EscapeVelocity's Net Worth for June 2022


Assets Value Change ($) Change (%)
Stocks & Bonds $22,860,113 $181,989 0.80%
Retirement $1,304,782 ($46,653) (3.45%)
Home $2,850,000 - -
Other Real Estate $505,852 - -
Cars $80,000 - -
Personal Property $0 - -
Business $800,000 - -
Sail Boat $405,000 - -
$28,805,747 $135,336 0.47%
 
Debts Value Change ($) Change (%)
Home Mortgage(s) $0 - -
Other Mortgage(s) $0 - -
Student Loans $0 - -
Credit Cards $0 - -
Car Loans $0 - -
Other Debts $0 - -
Total Debts $0 - -
Net Worth $28,805,747 $135,336 0.47%
*All values shown in USD ($)
Notes:
We pretty much ended up where we started this month, but that masks the tumults that we endured getting there. Despite the S&P being down only 14% for the year to date, we were actually quite a bit lower -- in "bear market" territory mid-month -- only to be rescued by a bear market rally the last week.

And then today we have Jamie Dimon, who I'd not call an alarmist, saying we should prepare for an "economic hurricane" due to quantitative tightening and the Ukraine war. That's a seismic shift in the way he'd been talking previously.

Hard to argue with his outlook, however, particularly the war since we don't truly know its duration and actual impact (beyond what we've already seen). Indeed, Dimnon now thinks oil could reach as high as $175 a barrel. It's hard to wrap your head around what $175 a barrel would do to consumer prices for everything which, in turn, will put additional pressure on the Fed to tighten even further ... and, if that was not complicated enough, add various counterweights that get thrown in without our even knowing much about them (such as the obvious shift in producing more unleaded gas resulting in less diesel, causing diesel prices to skyrocket), and it becomes as clear as mud.

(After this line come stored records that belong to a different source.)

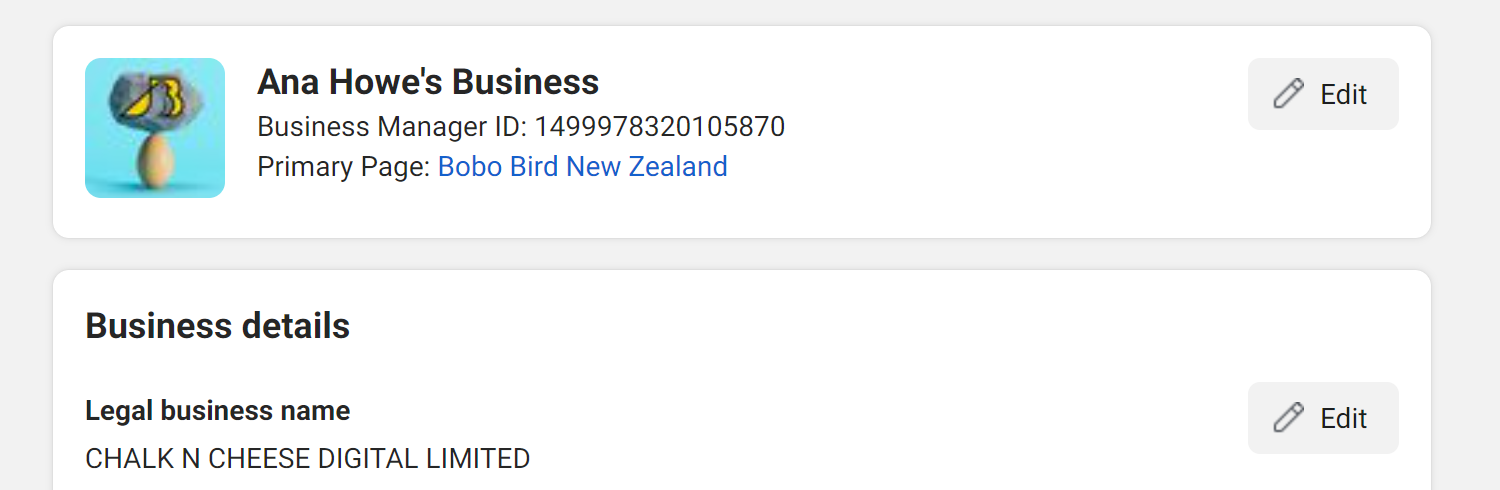Image resolution: width=1500 pixels, height=490 pixels.
Task: Click the pencil icon beside Ana Howe's Business
Action: coord(1288,94)
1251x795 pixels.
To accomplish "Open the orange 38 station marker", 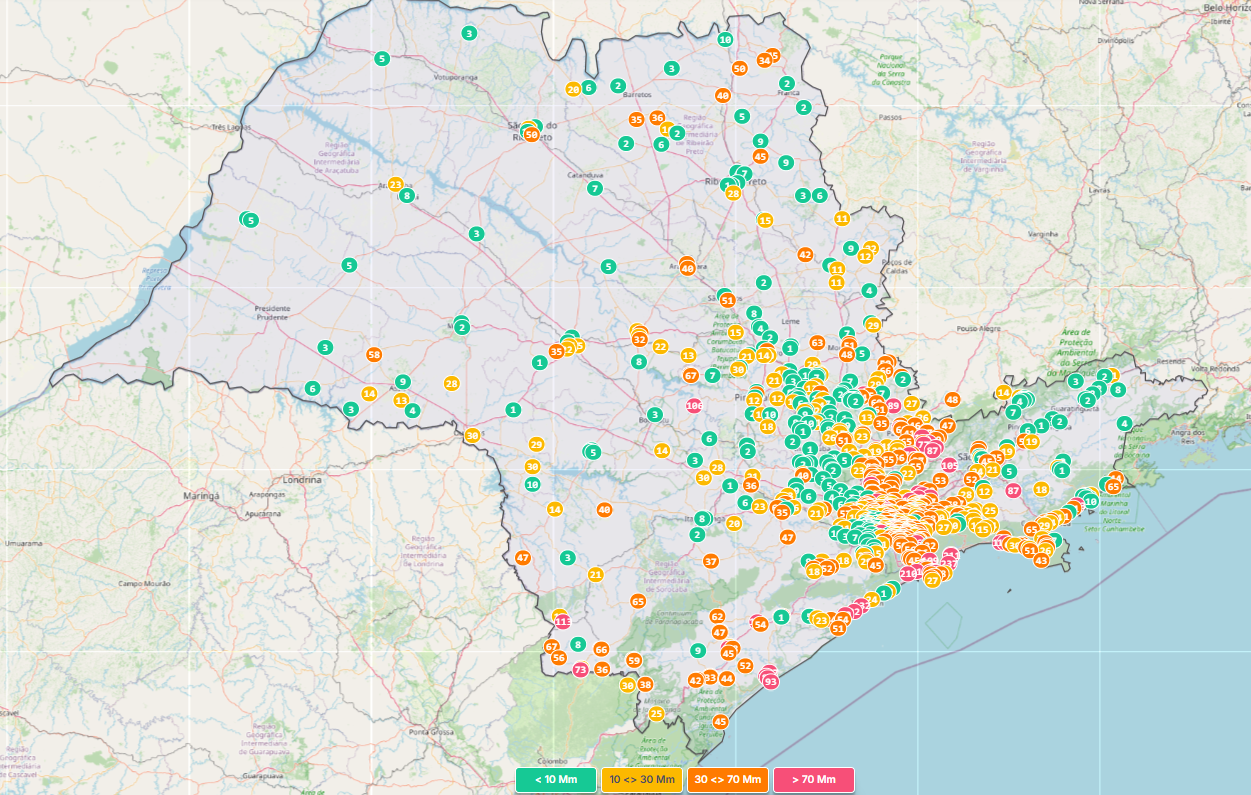I will (x=645, y=685).
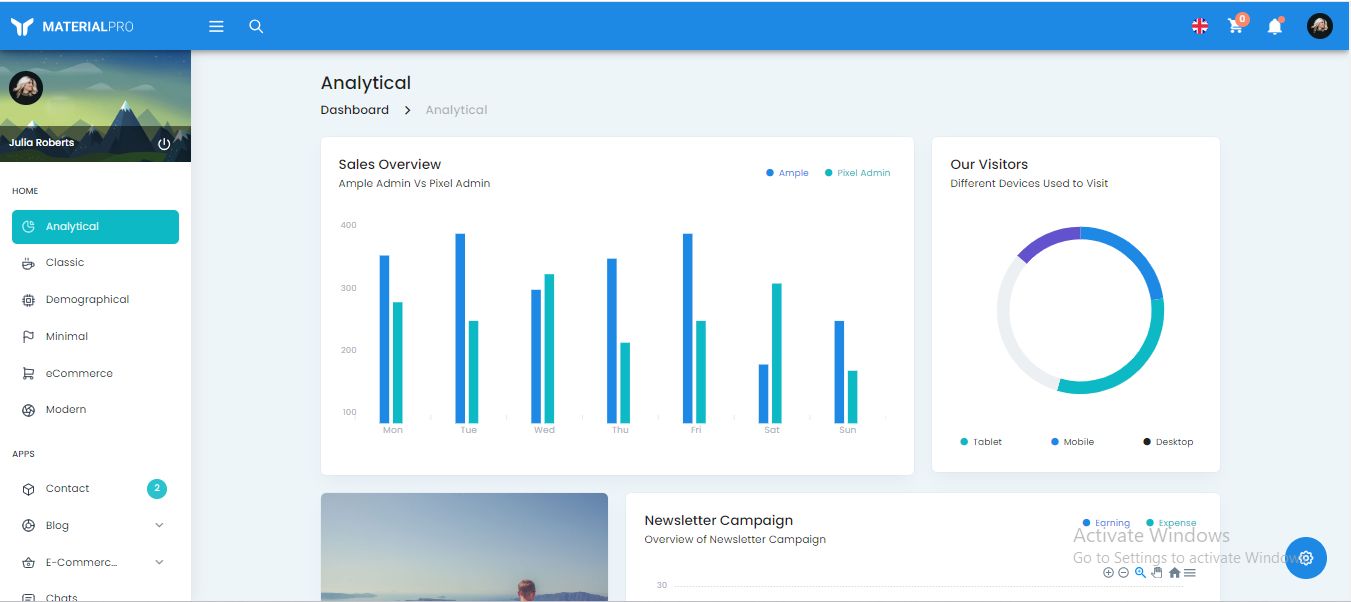Expand the E-Commerce apps submenu

tap(159, 562)
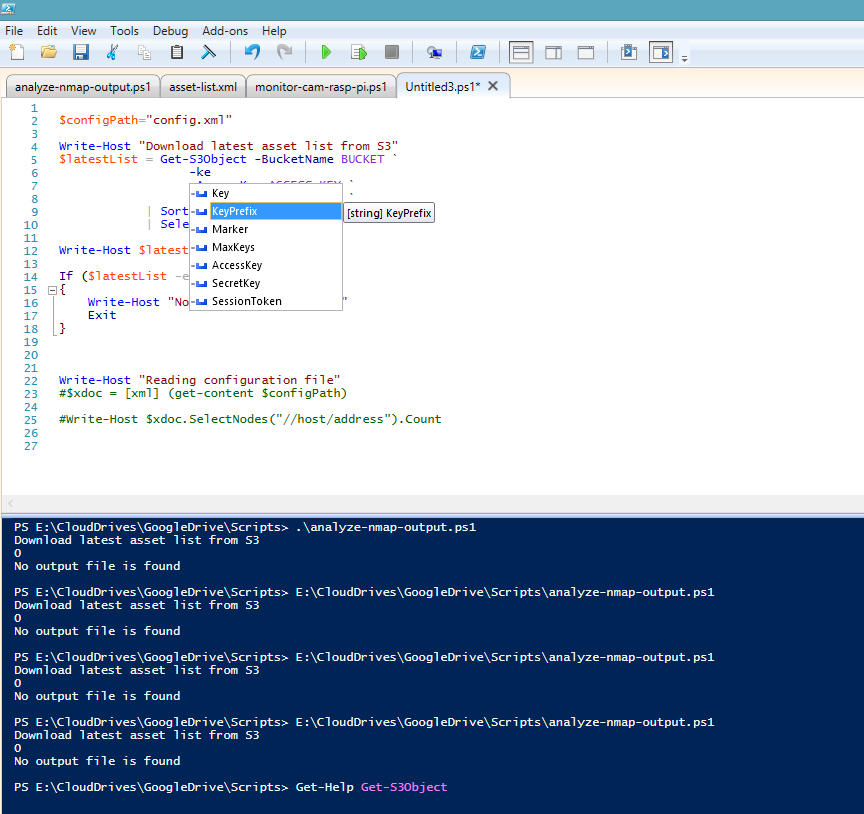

So these are obviously hard times to confidently navigate. In my brokerage account, I'm currently 85% invested in diverse equities (leaning towards value by a 2:1 ratio) and also sitting on $3.5 million in cash. Bonds seem tempting, with the 10-year niggling around 3%, but you'd have to believe that the Fed will not be able to raise rates much more for them to be a hold. Stocks also may seem tempting at times, but it would be easy to make the case that they are overvalued on a going-forward basis and that there could be another significant drop before we hit "the" bottom which, in a bear market, is typically between 30% and 40% off the highs. So, if that holds, we're not yet even halfway there.

So, for now, cash seems like the "least bad option" for the remaining 15% of my portfolio and for the rest I'll ride out the storm. All things considered, I'm grateful to only be down 7.7% for the year.